The fate of liquids trapped during the Earth's inner core growth

TL;DR

This study models the growth scenarios of Earth's inner core to understand the trapped liquid fraction, constraining supercooling and nucleation timing based on seismic data.

Contribution

It introduces a two-phase flow model to analyze how different growth histories affect the liquid fraction and nucleation delay in Earth's inner core.

Findings

Porosity inside the inner core is limited to 10% by seismic data.

Supercooling during nucleation did not exceed 100K.

The model constrains the timing of initial nucleation events.

Abstract

The growth history of the inner core is inherently linked to the thermal history of the Earth.
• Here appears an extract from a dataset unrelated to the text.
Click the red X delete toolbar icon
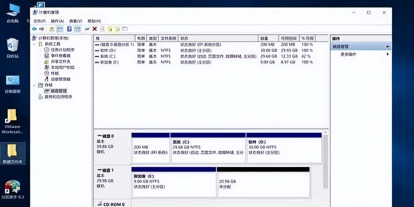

The crystallization of the inner core may have been delayed by supercooling, and went through an initial phase of fast growth after the nucleation barrier has been passed, but so far no evidence or constraint has been proposed to time this possible event. With two-phase flow dynamics, we explore the effect of different growth scenarios for the inner core to determine their effects on its liquid fraction structure. Seismic observations on the melt fraction inside the inner core at present limit the porosity to a maximum of 10% of liquid. Our model provides constraints for the delay in nucleation compared to the time where the first crystal may have started to nucleate, and we find that the supercooling cannot have exceeded 100K.